Problem details: Search the records below for "computer"; copy each line that has it.

────────

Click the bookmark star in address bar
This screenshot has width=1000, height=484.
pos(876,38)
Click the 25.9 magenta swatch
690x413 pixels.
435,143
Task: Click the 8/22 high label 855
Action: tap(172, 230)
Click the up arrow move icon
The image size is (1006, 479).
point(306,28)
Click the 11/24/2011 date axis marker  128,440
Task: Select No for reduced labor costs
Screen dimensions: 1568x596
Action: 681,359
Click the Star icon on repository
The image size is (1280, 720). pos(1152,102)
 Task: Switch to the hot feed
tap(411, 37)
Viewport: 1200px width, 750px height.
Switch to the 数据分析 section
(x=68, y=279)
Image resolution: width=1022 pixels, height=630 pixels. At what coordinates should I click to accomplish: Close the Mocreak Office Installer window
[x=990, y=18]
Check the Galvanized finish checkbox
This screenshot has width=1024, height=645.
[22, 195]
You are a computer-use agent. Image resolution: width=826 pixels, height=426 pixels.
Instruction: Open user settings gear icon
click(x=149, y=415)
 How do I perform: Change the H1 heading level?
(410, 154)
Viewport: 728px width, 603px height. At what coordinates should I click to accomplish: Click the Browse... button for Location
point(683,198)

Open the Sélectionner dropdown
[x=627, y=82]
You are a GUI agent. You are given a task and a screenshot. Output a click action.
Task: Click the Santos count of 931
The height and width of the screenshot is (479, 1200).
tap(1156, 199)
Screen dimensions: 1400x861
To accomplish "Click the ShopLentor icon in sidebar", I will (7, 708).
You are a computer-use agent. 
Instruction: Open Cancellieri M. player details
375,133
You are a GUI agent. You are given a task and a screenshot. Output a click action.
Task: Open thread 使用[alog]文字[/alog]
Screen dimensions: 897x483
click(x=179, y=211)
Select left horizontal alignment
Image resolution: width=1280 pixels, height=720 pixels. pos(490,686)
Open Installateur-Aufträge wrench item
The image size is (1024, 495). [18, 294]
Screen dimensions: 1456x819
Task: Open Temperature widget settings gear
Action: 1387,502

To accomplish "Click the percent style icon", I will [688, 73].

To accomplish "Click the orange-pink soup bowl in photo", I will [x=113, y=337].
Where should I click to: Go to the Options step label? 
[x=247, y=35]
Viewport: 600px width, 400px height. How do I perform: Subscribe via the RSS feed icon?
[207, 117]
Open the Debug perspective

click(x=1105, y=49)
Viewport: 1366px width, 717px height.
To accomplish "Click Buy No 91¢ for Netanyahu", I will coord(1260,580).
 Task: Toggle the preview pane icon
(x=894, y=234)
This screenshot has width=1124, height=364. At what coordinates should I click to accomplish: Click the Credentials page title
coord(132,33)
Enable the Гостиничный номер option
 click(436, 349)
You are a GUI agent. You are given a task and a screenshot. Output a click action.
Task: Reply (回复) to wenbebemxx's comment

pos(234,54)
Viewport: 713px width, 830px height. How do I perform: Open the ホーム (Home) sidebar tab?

────────

Completed task:
You are a computer-use agent. Image resolution: width=826 pixels, height=426 pixels.
You are a computer-use agent. 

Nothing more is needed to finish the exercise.